The Mission of Our Daily Newspaper

The Christian Science Monitor

Late last year the world was profoundly stirred by a series of event in Central Europe. Impelled by an unquenchable determination to avail themselves of man's God-given right to freedom, the peoples of Poland and Hungary rose against a system of mental and physical enslavement. In so doing, they bore moving testimony to the truth of Mary Baker Eddy's statement (Science and Health with Key to the Scriptures, p. 227), "Slavery is not the legitimate state of man."

To The Christian Science Monitor, the events in Poland and Hungary were deeply gratifying but not surprising. For, from the moment of its appearance nearly one half century ago, this newspaper has worked from a single standpoint: that the future belongs to good alone. Firm in this conviction, the Monitor has taken as its objective the liberation of mankind from all that would enslave it. The events in Central Europe are but one small part of world-wide evidence of how ready humanity is for the Monitor's message of liberation.

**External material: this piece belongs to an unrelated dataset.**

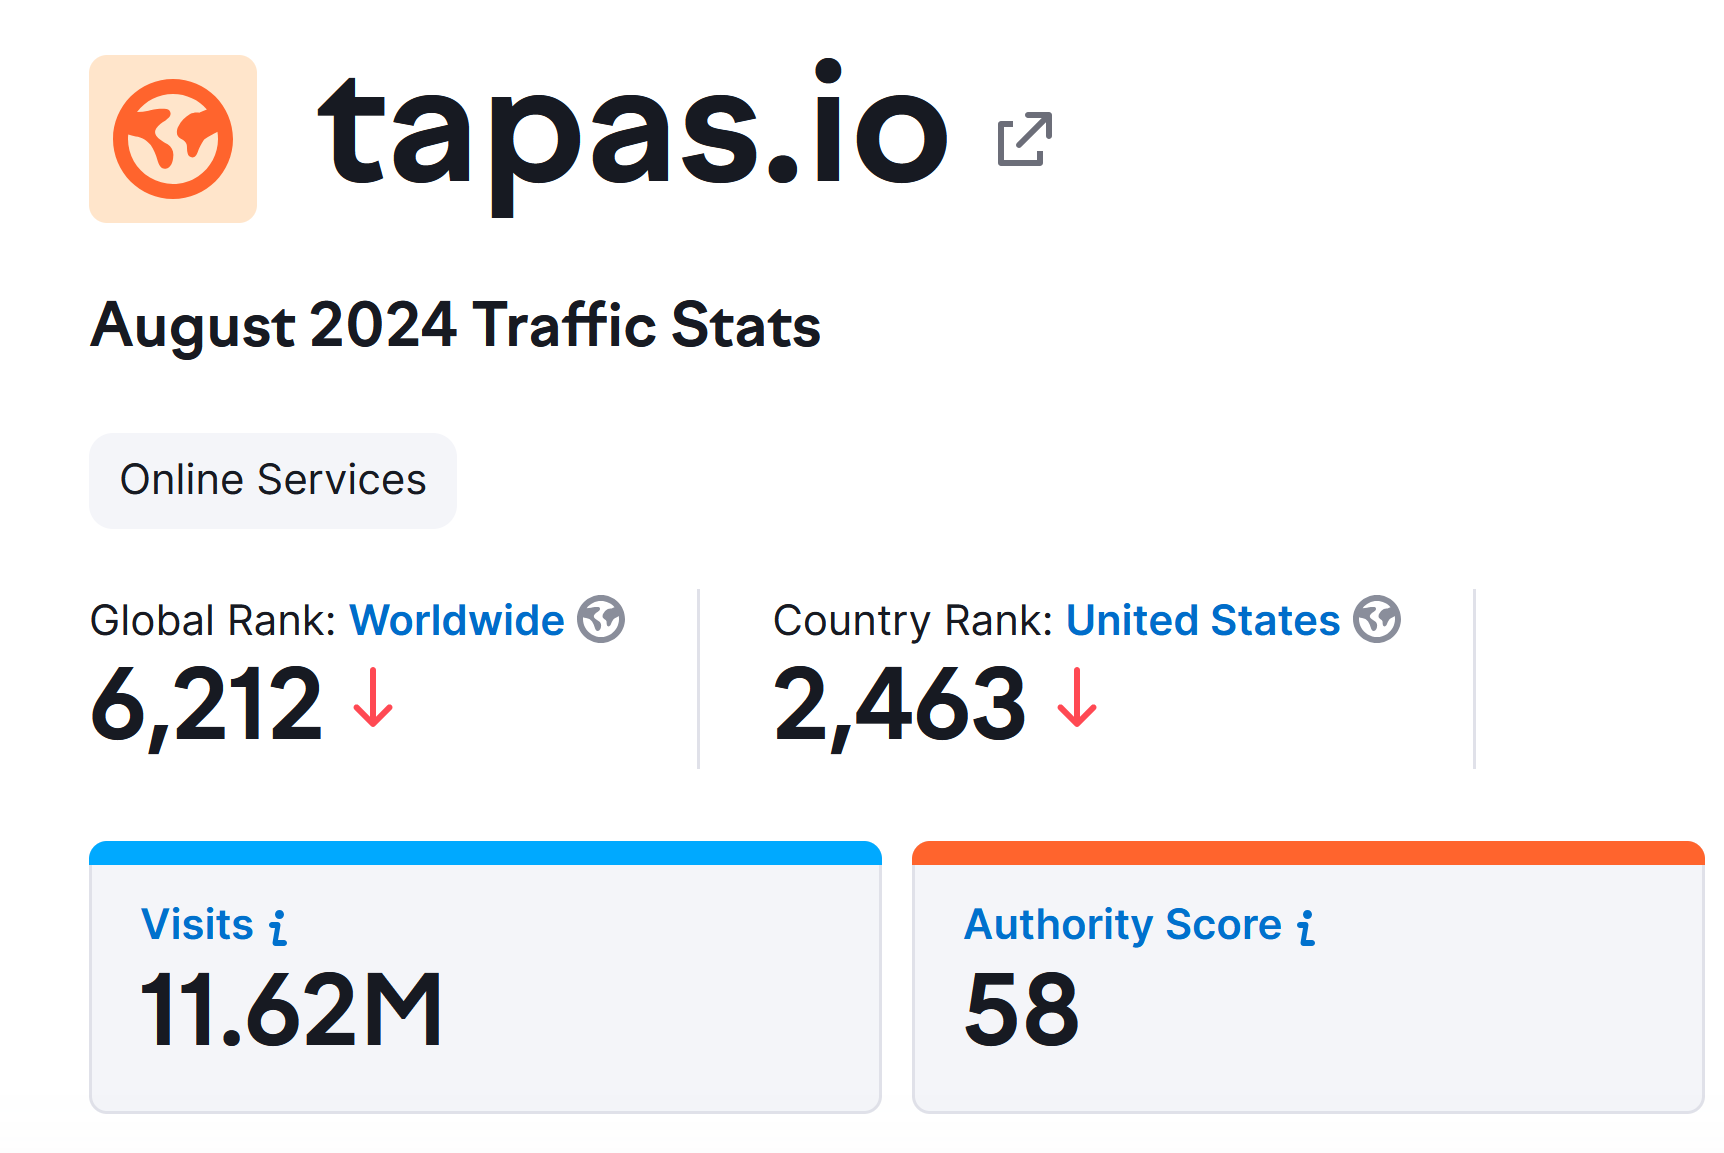Click the Visits label link
The height and width of the screenshot is (1153, 1724).
pos(197,925)
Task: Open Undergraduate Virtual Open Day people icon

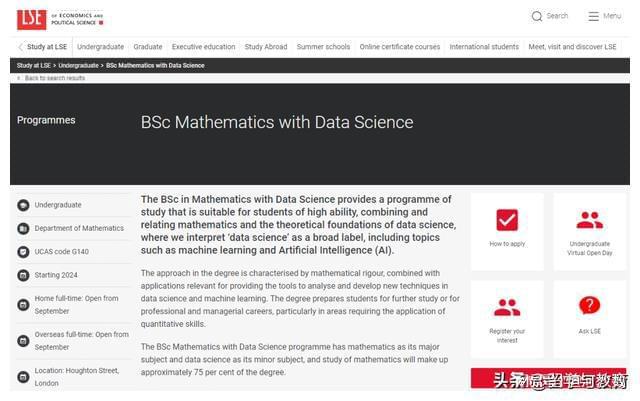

As Christian Scientists, we know that men's conditions are the outcome of men's thinking. We know further that to heal discordant conditions, we must correct the thoughts which produce them. It is, therefore, the Monitor's conscious and conscientious mission not merely to uncover those conditions which need remedying, but also to supply those right concepts of man and of man's existence which irresistibly bring healing in their wake.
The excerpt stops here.